Even where a record seems odd, copy it exactly as it appears below.

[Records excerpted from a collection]
---------------
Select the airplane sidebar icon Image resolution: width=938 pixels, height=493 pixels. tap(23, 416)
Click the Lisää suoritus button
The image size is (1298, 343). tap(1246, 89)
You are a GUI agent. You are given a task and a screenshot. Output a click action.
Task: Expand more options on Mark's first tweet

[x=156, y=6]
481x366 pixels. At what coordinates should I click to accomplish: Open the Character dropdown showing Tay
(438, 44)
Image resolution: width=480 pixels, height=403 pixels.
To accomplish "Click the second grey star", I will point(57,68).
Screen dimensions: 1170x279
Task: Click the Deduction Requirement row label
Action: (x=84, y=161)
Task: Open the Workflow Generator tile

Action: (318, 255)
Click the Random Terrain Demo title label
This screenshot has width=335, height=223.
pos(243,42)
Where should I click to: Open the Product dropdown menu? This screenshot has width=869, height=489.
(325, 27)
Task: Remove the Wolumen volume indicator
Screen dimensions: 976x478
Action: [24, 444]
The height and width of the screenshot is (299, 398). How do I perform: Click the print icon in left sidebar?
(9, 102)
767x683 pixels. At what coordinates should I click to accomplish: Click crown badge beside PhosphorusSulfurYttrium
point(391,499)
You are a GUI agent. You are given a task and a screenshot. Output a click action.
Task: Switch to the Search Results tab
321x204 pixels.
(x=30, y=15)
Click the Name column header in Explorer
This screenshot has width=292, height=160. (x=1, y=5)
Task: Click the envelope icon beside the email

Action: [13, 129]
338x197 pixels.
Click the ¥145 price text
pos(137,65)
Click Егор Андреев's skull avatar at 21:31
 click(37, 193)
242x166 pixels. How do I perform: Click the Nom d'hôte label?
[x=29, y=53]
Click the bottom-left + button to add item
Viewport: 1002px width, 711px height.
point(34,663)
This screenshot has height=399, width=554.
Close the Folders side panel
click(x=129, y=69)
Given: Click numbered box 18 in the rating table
---------------
> **SOLUTION**:
Select the airplane sidebar icon Image resolution: width=938 pixels, height=493 pixels. tap(23, 416)
Click the Lisää suoritus button
The image size is (1298, 343). tap(1246, 89)
You are a GUI agent. You are given a task and a screenshot. Output a click action.
Task: Expand more options on Mark's first tweet

[x=156, y=6]
481x366 pixels. At what coordinates should I click to accomplish: Open the Character dropdown showing Tay
(438, 44)
Image resolution: width=480 pixels, height=403 pixels.
To accomplish "Click the second grey star", I will point(57,68).
Screen dimensions: 1170x279
Task: Click the Deduction Requirement row label
Action: (x=84, y=161)
Task: Open the Workflow Generator tile

Action: (318, 255)
Click the Random Terrain Demo title label
This screenshot has width=335, height=223.
pos(243,42)
Where should I click to: Open the Product dropdown menu? This screenshot has width=869, height=489.
(325, 27)
Task: Remove the Wolumen volume indicator
Screen dimensions: 976x478
Action: [24, 444]
The height and width of the screenshot is (299, 398). How do I perform: Click the print icon in left sidebar?
(9, 102)
767x683 pixels. At what coordinates should I click to accomplish: Click crown badge beside PhosphorusSulfurYttrium
point(391,499)
You are a GUI agent. You are given a task and a screenshot. Output a click action.
Task: Switch to the Search Results tab
321x204 pixels.
(x=30, y=15)
Click the Name column header in Explorer
This screenshot has width=292, height=160. (x=1, y=5)
Task: Click the envelope icon beside the email

Action: [13, 129]
338x197 pixels.
Click the ¥145 price text
pos(137,65)
Click Егор Андреев's skull avatar at 21:31
 click(37, 193)
242x166 pixels. How do I perform: Click the Nom d'hôte label?
[x=29, y=53]
Click the bottom-left + button to add item
Viewport: 1002px width, 711px height.
point(34,663)
This screenshot has height=399, width=554.
Close the Folders side panel
click(x=129, y=69)
Given: Click numbered box 18 in the rating table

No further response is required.